Today’s Electro-Map, the final entry in our tour of cutting edge digital cartography projects, is the Seismic Monitor. This nifty little interface allows you to check out daily seismic activity around the world, both in relation to immediacy and severity. With a single click from the front page you can see the most recent earthquake news (courtesy Google), check out the last 30 days worth of earthquake activity, or even see the strangely named Special Events section wherein information about quakes with significant global impact is collected. (At first I thought, Special Events? Like earthquake parties, or events for children?)

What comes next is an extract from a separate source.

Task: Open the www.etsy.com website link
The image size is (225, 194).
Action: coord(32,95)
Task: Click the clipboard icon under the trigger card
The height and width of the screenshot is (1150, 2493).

The data on the main map stretches back five years, with the oldest quakes depicted in purple, and the newest ones, current in the past 24 hours, shown as a throbbing, angry red animation. There are a lot more than I thought there would be, and the bit that stretches around the outer edges of Siberia down to the crown of Australia are interestingly storm-like in its pinwheel configuration. Perhaps an expert at divining earthquake patterns can educate me as to whether or not these are typical patterns, but they’re striking nonetheless.
So that’s it for the Electro-Map Menagerie, I hope you enjoyed it as much as I enjoyed finding them. If anyone has suggestions for other maps let me know; I may create a dedicated Electro-Map page at some point in the near future, as an ongoing digital cartographic archive. I didn’t even get to the Google Earth famous film locater! How many other treasures are there, glittering in the webday sun?